> _What is needed_:
Check every line of the data for the word "computer", and copy those that have it.

[Stored records]
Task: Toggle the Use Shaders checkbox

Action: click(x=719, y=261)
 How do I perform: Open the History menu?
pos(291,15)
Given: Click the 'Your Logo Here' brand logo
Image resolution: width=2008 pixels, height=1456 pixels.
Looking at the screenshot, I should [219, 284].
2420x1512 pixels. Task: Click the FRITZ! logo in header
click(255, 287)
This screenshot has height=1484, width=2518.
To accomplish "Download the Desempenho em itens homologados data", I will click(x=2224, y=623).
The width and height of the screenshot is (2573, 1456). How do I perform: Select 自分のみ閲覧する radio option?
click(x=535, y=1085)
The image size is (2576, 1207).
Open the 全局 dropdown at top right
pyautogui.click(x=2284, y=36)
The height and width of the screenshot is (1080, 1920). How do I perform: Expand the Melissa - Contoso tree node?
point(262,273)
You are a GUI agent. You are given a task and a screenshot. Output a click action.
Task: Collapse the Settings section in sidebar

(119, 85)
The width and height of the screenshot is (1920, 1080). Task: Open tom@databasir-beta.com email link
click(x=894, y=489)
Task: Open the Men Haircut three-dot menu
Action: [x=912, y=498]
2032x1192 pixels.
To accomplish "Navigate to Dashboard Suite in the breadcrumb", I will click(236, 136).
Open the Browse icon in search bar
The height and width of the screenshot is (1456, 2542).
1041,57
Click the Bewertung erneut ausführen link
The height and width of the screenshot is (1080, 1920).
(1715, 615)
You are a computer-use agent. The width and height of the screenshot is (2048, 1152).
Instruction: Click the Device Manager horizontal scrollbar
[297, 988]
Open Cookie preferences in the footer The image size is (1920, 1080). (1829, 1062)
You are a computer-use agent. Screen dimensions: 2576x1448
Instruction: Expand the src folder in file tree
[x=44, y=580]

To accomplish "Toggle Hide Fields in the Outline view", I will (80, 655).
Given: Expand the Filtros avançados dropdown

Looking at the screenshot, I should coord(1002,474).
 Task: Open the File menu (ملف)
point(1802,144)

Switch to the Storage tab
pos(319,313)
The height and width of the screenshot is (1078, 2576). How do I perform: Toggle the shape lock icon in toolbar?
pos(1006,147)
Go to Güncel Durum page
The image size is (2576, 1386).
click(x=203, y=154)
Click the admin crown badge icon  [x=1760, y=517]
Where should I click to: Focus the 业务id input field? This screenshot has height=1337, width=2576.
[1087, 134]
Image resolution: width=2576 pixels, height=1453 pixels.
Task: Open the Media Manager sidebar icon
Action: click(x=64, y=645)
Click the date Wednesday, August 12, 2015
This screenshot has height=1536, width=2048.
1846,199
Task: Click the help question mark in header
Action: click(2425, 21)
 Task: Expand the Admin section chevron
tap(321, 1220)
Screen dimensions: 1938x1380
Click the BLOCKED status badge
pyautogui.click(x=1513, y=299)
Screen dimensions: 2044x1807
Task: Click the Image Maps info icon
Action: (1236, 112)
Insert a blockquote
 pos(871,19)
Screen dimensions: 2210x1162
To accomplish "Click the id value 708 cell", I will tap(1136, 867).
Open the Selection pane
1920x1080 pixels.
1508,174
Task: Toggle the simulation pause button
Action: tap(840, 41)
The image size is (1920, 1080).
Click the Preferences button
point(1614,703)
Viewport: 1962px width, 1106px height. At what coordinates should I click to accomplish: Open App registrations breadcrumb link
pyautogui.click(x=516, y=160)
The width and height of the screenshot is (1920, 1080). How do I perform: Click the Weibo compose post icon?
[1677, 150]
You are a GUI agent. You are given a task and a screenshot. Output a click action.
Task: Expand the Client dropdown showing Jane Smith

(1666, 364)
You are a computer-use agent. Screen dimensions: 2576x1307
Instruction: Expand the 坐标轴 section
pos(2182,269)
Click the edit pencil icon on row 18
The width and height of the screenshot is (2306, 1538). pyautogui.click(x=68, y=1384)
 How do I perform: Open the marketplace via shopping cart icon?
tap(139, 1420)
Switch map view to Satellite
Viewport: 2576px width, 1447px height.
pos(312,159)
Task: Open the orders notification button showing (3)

> _Problem solution_:
You are a computer-use agent. The width and height of the screenshot is (2048, 1152).
You are a computer-use agent. Screen dimensions: 2576x1448
You are a computer-use agent. Screen dimensions: 2576x1307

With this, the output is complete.